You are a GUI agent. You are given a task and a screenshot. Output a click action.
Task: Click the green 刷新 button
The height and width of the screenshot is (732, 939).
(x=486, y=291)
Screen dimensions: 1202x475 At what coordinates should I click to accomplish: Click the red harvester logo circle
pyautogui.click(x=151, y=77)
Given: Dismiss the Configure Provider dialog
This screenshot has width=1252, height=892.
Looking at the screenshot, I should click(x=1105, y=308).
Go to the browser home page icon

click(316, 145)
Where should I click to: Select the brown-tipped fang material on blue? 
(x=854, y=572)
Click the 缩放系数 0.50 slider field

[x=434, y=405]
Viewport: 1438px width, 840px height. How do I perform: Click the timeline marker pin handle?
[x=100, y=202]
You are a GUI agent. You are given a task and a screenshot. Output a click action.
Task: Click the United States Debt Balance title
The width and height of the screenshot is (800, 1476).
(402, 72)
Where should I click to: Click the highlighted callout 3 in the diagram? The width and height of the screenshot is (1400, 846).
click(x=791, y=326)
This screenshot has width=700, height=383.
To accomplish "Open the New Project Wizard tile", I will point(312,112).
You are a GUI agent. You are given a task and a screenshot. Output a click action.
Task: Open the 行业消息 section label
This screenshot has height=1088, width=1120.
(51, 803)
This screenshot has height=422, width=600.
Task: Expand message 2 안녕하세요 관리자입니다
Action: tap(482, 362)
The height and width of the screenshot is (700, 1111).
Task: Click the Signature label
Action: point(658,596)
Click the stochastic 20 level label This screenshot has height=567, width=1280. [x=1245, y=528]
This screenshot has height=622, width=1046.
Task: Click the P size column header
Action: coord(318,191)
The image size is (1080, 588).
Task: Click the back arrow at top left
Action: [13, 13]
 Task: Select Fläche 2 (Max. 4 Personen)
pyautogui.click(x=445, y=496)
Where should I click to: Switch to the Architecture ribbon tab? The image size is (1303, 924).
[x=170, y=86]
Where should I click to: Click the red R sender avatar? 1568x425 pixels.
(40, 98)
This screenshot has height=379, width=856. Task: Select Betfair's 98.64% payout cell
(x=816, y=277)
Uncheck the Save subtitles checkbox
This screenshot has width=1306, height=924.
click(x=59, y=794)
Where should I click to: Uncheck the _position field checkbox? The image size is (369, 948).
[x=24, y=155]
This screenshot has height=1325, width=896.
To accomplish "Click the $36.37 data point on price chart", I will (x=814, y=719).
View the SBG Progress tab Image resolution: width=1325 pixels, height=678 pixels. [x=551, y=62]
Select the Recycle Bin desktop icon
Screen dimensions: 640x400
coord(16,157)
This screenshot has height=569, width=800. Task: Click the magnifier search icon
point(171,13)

______________________________

→ **WORK ORDER**
Repeat the whole listing word for word.

→ **ANSWER FOR THIS EXERCISE**
You are a GUI agent. You are given a task and a screenshot. Output a click action.
Task: Click the green 刷新 button
The height and width of the screenshot is (732, 939).
(x=486, y=291)
Screen dimensions: 1202x475 At what coordinates should I click to accomplish: Click the red harvester logo circle
pyautogui.click(x=151, y=77)
Given: Dismiss the Configure Provider dialog
This screenshot has width=1252, height=892.
Looking at the screenshot, I should click(x=1105, y=308).
Go to the browser home page icon

click(316, 145)
Where should I click to: Select the brown-tipped fang material on blue? 
(x=854, y=572)
Click the 缩放系数 0.50 slider field

[x=434, y=405]
Viewport: 1438px width, 840px height. How do I perform: Click the timeline marker pin handle?
[x=100, y=202]
You are a GUI agent. You are given a task and a screenshot. Output a click action.
Task: Click the United States Debt Balance title
The width and height of the screenshot is (800, 1476).
(402, 72)
Where should I click to: Click the highlighted callout 3 in the diagram? The width and height of the screenshot is (1400, 846).
click(x=791, y=326)
This screenshot has width=700, height=383.
To accomplish "Open the New Project Wizard tile", I will point(312,112).
You are a GUI agent. You are given a task and a screenshot. Output a click action.
Task: Open the 行业消息 section label
This screenshot has height=1088, width=1120.
(51, 803)
This screenshot has height=422, width=600.
Task: Expand message 2 안녕하세요 관리자입니다
Action: tap(482, 362)
The height and width of the screenshot is (700, 1111).
Task: Click the Signature label
Action: point(658,596)
Click the stochastic 20 level label This screenshot has height=567, width=1280. [x=1245, y=528]
This screenshot has height=622, width=1046.
Task: Click the P size column header
Action: coord(318,191)
The image size is (1080, 588).
Task: Click the back arrow at top left
Action: [13, 13]
 Task: Select Fläche 2 (Max. 4 Personen)
pyautogui.click(x=445, y=496)
Where should I click to: Switch to the Architecture ribbon tab? The image size is (1303, 924).
[x=170, y=86]
Where should I click to: Click the red R sender avatar? 1568x425 pixels.
(40, 98)
This screenshot has height=379, width=856. Task: Select Betfair's 98.64% payout cell
(x=816, y=277)
Uncheck the Save subtitles checkbox
This screenshot has width=1306, height=924.
click(x=59, y=794)
Where should I click to: Uncheck the _position field checkbox? The image size is (369, 948).
[x=24, y=155]
This screenshot has height=1325, width=896.
To accomplish "Click the $36.37 data point on price chart", I will (x=814, y=719).
View the SBG Progress tab Image resolution: width=1325 pixels, height=678 pixels. [x=551, y=62]
Select the Recycle Bin desktop icon
Screen dimensions: 640x400
coord(16,157)
This screenshot has height=569, width=800. Task: Click the magnifier search icon
point(171,13)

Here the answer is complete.